On the other hand, good ol' CD-R and CD-RW remain extremely popular and highly accessible. Almost every consumer has a CD Audio player, and most of the newer ones play music CD-Rs. The majority of modern computers have CD drives that can read audio, video, and data CD-Rs. For many purposes, then, you are still best off delivering your product on CD.
You can do a lot more with CDs than many people realize, including creating enhanced discs that incorporate multiple types of rich media, such as music, video, text, animation, and graphics. For a musician/producer with products to market and distribute, CD remains a crucial delivery medium.
In fact, so ubiquitous is the humble CD that most of us take it for granted. Even EM's publisher, a knowledgeable musician with a background in music technology, was surprised when I told him that I intended to put a story about CD-R on our March cover. After all, he posited, the CD isn't news; everyone knows about CD technology.

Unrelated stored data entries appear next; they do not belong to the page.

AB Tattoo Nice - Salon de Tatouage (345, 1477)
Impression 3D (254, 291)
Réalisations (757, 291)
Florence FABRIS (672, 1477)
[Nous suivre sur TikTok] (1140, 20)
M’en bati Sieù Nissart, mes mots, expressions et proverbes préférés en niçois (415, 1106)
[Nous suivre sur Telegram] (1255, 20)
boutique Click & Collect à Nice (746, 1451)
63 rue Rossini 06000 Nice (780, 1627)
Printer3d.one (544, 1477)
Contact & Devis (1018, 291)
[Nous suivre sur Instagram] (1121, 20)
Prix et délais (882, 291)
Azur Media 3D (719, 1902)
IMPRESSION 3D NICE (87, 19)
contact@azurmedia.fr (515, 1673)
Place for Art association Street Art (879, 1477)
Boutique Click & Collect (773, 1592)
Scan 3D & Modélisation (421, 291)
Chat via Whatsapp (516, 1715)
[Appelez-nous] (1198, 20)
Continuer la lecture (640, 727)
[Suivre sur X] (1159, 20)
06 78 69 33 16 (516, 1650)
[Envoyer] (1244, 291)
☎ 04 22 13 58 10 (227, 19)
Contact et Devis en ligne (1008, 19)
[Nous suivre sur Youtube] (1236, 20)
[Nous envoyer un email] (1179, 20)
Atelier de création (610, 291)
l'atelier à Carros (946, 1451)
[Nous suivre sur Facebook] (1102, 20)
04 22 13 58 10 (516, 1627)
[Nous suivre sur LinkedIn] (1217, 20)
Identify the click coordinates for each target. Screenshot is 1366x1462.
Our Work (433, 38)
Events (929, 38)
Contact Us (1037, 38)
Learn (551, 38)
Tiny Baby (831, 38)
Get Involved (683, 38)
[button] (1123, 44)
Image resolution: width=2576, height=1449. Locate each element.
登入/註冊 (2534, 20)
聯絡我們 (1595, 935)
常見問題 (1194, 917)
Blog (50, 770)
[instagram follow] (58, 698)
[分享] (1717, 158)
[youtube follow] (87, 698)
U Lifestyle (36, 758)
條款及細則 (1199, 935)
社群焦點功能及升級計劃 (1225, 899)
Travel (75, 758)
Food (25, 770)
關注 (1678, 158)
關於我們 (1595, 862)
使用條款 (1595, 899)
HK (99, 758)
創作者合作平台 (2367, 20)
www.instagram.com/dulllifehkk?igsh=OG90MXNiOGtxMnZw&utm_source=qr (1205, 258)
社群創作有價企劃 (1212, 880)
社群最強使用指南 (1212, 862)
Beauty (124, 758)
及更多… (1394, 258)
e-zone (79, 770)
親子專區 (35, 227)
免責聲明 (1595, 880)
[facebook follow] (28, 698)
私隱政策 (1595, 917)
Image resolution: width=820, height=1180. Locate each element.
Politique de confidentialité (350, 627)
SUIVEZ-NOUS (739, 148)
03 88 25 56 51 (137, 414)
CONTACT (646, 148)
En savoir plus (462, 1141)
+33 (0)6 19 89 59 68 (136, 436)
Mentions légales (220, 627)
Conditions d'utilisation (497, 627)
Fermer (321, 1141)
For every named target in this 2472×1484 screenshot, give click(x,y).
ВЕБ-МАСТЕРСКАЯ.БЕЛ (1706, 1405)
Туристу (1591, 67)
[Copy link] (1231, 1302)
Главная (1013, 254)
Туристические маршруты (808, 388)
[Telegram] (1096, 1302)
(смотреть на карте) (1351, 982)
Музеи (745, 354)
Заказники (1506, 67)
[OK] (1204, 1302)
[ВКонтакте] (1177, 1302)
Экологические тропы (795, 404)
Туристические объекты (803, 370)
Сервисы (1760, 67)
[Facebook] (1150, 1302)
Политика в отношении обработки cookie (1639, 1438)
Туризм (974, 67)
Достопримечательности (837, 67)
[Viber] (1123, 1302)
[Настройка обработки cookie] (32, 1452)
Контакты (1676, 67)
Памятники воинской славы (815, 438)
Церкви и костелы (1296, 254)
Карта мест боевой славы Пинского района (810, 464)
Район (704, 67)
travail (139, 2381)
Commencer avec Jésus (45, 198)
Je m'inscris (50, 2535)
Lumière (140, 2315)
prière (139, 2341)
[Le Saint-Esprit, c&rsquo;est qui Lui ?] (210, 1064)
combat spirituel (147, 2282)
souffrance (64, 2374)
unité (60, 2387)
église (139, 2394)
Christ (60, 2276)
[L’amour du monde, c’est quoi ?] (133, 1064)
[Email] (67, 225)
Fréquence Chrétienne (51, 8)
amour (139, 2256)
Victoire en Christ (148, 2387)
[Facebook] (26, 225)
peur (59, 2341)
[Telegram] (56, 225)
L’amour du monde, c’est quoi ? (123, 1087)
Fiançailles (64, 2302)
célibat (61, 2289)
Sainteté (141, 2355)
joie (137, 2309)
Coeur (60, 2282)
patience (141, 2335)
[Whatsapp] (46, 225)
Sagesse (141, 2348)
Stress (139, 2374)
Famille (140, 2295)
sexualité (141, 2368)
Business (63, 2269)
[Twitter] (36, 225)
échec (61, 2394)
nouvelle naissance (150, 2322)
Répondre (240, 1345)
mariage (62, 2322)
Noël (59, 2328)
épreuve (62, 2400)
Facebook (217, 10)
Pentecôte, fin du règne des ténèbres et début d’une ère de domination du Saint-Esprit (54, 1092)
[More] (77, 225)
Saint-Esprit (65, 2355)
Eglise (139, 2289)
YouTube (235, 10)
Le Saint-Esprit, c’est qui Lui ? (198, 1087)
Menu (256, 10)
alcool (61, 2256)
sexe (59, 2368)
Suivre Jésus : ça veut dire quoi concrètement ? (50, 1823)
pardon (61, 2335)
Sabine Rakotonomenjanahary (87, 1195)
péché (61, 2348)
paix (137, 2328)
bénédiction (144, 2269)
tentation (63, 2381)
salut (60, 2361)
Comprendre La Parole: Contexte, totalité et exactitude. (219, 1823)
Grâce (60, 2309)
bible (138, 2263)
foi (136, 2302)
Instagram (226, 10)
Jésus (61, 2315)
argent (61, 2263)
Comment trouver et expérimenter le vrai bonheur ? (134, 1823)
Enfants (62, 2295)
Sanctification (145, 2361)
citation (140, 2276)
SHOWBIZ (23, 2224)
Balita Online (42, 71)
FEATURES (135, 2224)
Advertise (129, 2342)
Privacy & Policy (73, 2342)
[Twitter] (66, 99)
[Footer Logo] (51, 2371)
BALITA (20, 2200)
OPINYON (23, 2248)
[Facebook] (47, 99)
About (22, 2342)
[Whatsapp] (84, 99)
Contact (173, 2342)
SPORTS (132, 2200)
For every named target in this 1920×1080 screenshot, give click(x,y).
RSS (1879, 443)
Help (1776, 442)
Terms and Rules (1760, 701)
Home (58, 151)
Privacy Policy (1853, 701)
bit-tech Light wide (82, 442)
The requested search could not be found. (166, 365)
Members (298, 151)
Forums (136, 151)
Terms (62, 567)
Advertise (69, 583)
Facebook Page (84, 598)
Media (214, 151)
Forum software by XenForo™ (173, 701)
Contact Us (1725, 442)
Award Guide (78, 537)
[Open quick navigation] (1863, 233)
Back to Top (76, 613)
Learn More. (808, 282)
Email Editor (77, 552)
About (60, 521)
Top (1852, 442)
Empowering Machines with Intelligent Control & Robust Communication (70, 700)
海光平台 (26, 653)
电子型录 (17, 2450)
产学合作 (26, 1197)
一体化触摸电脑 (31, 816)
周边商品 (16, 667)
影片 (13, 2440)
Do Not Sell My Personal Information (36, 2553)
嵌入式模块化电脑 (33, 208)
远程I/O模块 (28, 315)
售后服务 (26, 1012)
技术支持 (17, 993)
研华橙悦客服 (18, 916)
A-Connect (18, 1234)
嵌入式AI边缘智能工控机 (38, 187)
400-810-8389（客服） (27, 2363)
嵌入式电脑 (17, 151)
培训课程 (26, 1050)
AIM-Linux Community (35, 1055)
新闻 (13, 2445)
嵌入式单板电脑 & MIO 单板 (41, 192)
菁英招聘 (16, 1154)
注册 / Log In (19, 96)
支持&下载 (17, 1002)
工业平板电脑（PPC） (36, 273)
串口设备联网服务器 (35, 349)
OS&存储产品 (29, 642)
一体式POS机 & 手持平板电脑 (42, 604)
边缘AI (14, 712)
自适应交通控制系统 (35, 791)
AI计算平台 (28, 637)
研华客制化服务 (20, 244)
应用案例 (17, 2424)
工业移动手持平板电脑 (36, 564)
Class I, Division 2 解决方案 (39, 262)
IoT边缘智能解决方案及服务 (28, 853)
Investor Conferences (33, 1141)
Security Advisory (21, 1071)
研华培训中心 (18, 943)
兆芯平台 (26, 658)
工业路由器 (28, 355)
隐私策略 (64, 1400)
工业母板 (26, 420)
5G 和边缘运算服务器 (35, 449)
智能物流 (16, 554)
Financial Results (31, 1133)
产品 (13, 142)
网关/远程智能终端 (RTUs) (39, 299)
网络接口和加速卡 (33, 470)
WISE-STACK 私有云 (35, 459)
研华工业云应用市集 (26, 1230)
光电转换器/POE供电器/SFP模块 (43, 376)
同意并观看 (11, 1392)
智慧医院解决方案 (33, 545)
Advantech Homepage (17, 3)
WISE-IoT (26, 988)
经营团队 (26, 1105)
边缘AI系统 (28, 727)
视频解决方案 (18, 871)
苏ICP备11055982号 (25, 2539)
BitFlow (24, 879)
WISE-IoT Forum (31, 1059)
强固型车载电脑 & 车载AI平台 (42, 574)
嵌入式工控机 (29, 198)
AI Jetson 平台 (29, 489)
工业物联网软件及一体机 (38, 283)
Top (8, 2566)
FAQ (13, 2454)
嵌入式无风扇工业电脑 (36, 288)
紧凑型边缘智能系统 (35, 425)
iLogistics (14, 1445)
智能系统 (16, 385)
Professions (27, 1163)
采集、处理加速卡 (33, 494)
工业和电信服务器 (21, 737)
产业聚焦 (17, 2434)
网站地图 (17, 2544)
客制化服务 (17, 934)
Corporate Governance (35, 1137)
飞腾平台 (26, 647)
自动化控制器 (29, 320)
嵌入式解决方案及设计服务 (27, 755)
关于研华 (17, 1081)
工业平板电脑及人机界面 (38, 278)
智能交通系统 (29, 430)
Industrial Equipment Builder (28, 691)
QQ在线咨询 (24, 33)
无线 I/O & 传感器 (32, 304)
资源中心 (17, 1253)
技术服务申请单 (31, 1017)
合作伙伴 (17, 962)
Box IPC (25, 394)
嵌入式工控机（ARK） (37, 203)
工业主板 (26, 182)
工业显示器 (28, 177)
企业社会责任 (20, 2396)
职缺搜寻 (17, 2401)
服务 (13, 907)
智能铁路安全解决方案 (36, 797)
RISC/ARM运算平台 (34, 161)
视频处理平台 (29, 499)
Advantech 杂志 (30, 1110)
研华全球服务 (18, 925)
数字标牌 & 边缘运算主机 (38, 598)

No, they don't. Although CD has been around since the early 1980s and CD-R is now a mainstream technology, many studio-savvy musicians don't understand how the CD technologies work, why they sometimes don't work as expected, and how to get the most out of them. That lack of understanding isn't surprising when you realize that things in the world of CD-R/RW are not always as they appear to be. To fill this information gap, I called on two top authors with very different backgrounds.
Former EM technical editor Gary S. Hall is one of those rare people who understands music technology at an engineering level and can communicate often difficult technical concepts in language that the average reader can understand. Therefore, I gave him the job of explaining the underlying technology behind CD-R and how to get the best results when burning discs. The result is “Burning Ambitions” (p. 58), a clear and thorough article that is interesting and enlightening.
David Battino, whose many credits include editing the 1999, 2000, and 2002 editions of EM's annual Desktop Music Production Guide, has a knack for explaining how to do cool things with music technology that may not have occurred to you. Having himself created highly successful enhanced CDs, he was the perfect choice to explain it to the rest of us, and he delivers the goods big-time in “More Than Meets the Ear” (p. 76). If you want to take full advantage of CD-R's potential, this story is a must-read.
After reading the stories, you will not only know more about CD and CD-R/RW technology than most musicians, you will have acquired a useful bag of tricks for burning, ripping, and fully utilizing this popular but strange medium. Enjoy!